Mi colpiscono i sandali che indossa, rabberciati col filo, le calze spaiate di lana grossa da cui sbucano gli alluci come rami contorti, i pantaloni laceri e macchiati.

Ha una barba rossiccia, gli infesta il volto, aggrovigliata come lana di materassi . Due occhi piccoli e affossati che appena si distinguono fra le orbite, una rete di rughe annerite dai peli e dallo sporco.

Gli allungo d’istinto quello che ho in tasca; lui, mentre alza il cappello mi guarda, sento il suo guardo scivolarmi addosso e fissarsi sui gradini.

Un solo soffio di voce: … io non appartengo… poi più nulla, già io proseguo per la mia strada.

 

Ho poi riflettuto: non ha detto ho fame, ho bisogno, mi aiuti. Ne’ ha sciorinato il solito calvario di invalidità, figli ammalati, disoccupazione, ecc. Anzi l’impressione che avevo ricevuto, a dispetto delle condizioni miserrime in cui l’uomo versava, era stata quella di grande dignità.

Io non appartengo è una frase forte e piena di significati. Non è l’ammissione di essere in stato di bisogno, né un preludio alla questua, non è nemmeno una richiesta, che in effetti non c’era stata.

Né tanto meno l’uomo ha esibita una pretesa, come succede spesso da parte di chi dice abbiamo fame, quasi a volere denunciare una condizione di per sé idonea.

Io non appartengo è insieme causa ed effetto di uno stato di indigenza che postula lo stesso come connaturato, più che ai propri demeriti o alle avversità della vita, ad una condizione sociale: c’è chi appartiene e chi no!  Visto così il problema, ne discende che radici e giustificazione di tale condizione esistenziale affondano nella società e nella sua organizzazione.
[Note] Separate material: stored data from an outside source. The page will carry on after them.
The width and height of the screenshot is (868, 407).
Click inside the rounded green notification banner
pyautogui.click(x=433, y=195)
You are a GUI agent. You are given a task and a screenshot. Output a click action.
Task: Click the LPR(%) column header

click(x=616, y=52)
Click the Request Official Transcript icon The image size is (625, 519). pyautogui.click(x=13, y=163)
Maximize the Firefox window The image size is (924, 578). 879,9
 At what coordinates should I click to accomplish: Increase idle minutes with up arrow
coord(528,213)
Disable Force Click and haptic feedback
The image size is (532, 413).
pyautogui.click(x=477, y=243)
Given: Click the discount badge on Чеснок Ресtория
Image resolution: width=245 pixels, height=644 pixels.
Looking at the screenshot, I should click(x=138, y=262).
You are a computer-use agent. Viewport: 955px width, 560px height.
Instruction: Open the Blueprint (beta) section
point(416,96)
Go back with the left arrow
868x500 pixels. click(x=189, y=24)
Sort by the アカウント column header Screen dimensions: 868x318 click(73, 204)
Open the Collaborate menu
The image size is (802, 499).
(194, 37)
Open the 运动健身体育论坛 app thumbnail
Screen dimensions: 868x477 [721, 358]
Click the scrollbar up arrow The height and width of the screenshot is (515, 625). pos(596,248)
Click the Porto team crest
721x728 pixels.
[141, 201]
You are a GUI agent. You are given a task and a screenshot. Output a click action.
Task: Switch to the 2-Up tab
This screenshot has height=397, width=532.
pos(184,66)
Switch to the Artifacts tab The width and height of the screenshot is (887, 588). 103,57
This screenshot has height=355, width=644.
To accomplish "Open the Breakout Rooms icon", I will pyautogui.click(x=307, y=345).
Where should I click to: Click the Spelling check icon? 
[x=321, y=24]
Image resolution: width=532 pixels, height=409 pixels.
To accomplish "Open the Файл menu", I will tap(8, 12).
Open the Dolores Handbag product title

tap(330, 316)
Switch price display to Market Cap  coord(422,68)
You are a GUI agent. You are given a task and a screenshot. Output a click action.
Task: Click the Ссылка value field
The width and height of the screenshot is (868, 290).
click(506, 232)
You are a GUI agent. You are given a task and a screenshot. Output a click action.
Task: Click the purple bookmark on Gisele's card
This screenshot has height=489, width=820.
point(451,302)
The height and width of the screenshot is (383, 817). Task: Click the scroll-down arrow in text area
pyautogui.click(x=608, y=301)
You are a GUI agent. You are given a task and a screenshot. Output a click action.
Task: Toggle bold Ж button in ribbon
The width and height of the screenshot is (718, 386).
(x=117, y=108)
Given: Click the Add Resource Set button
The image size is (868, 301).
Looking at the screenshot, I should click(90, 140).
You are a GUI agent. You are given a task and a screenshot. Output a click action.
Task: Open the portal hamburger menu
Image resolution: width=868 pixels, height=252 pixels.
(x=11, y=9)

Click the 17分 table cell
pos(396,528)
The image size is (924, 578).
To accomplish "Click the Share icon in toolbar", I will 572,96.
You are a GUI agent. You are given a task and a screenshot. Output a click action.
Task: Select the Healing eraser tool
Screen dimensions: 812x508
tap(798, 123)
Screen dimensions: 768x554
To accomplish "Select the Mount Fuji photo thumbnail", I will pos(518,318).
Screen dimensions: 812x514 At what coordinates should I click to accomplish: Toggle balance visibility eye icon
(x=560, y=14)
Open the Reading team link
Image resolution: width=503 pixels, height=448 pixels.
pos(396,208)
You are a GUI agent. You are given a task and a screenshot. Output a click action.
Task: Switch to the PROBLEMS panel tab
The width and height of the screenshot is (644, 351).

L’appartenenza o meno è il discrimine fra chi ha o non ha diritti, dignità, opportunità.

Stare fuori, non avere cittadinanza, non godere di parrocchie o padrini, essere senza reti di protezione, legami di sangue e di connivenze, essere lì nudi senza potere vantare altro che il nostro esserci, questa è la condizione che ho avvertito per un attimo nelle parole di quell’uomo.

Relegati in questo stato di cose non ci si appella, che dico ai diritti, ai sacri princìpi, ma nemmeno al buon cuore, forse a quel medesimo che sopravvive di identità umana.

Il fatto che non gli abbia chiesto che cosa volesse dire dimostra quanta parte di realtà oggi sfugga al nostro sguardo pigro di persone abbienti, che invece appartengono.